News from across the pond: Facebook freedoms threatening business
The US is known for its fervent observation of freedom of speech, but it seems employers want the right to police the ‘Wild West’ of online networking sites.
According to the Deloitte LLP Ethics & Workplace survey, 60% of business executives in the States believe they have a right to know how employees portray themselves and their organisations in online social networks.
Unfortunately, employees don’t agree, with more than half arguing that their bosses shouldn’t be snooping on their social networking profiles. Younger workers are especially sensitive, with 63% of 18-24 year olds saying they did not want their firms monitoring their online activity.
Despite this, there is genuine concern over the risks of using these sites and 74% of respondents said that social networking sites make it easier for staff to damage a company’s reputation.
Although the risks were evident to most, not many firms have worked out how to deal with it.

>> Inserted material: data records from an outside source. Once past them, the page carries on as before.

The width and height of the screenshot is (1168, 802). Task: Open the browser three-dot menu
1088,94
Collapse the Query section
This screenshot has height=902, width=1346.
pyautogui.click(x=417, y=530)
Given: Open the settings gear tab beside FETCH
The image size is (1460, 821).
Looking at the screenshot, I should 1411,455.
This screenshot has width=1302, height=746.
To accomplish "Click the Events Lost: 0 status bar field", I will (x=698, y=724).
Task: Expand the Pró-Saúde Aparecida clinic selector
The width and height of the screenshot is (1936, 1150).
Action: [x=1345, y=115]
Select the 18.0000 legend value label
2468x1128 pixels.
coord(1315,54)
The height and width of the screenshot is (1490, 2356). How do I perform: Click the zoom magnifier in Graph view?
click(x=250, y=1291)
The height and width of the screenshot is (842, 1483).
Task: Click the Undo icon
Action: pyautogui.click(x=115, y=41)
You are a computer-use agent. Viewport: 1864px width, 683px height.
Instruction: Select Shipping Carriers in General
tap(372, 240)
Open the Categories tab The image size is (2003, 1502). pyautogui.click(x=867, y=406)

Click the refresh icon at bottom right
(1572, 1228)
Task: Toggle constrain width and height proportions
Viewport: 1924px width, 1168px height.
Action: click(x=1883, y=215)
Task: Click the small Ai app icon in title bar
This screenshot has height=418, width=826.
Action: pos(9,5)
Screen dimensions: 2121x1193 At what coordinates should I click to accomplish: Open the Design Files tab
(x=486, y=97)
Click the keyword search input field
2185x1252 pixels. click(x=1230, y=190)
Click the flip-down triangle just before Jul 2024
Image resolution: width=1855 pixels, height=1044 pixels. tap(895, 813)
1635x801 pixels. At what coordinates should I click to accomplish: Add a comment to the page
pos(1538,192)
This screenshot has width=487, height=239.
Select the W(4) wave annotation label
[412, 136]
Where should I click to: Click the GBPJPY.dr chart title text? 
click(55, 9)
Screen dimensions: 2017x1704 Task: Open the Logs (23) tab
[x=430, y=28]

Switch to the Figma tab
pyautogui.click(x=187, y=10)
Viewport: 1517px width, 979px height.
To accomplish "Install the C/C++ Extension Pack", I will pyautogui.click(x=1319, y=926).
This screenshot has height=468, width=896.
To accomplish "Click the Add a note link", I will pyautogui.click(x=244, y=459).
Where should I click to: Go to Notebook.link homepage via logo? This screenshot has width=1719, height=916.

The survey found that only 17% of those questioned had systems in place to monitor and mitigate risks to their reputations.
It’s a topic that’s been gathering momentum on both sides of the Atlantic, and UK businesses have been just as wary of sites like Facebook, Twitter and MySpace. In a recent article for our UK sister site BusinessZone.co.uk, technology correspondent Jon Wilcox revealed that two thirds of City firms have banned or restricted employee access to Facebook.
Sharon Allen, chairman of the board for Deloitte LLP told AccountingWEB.com: “One third of employees surveyed never consider what their boss or customers might think before posting material online. This fact alone reinforces how vulnerable brands are as a result of the increased use of social networks”.
One of the key issues here is that of control: Social networking puts the reputation of firms into the hands of employees, thus removing the firm’s power to steer its own course. The survey revealed that even where defined guidelines for use of sites like Facebook and Twitter were in place, 49% of staff said it would not change their online behaviour.
So how do you keep hold of a workforce determined to spread its own messages about you? The short answer, in my view, is that you can’t possibly manage what everyone says about you every minute of the day. The trick, as Jon Wilcox’s article concludes, is to ‘loosen control while not losing control’.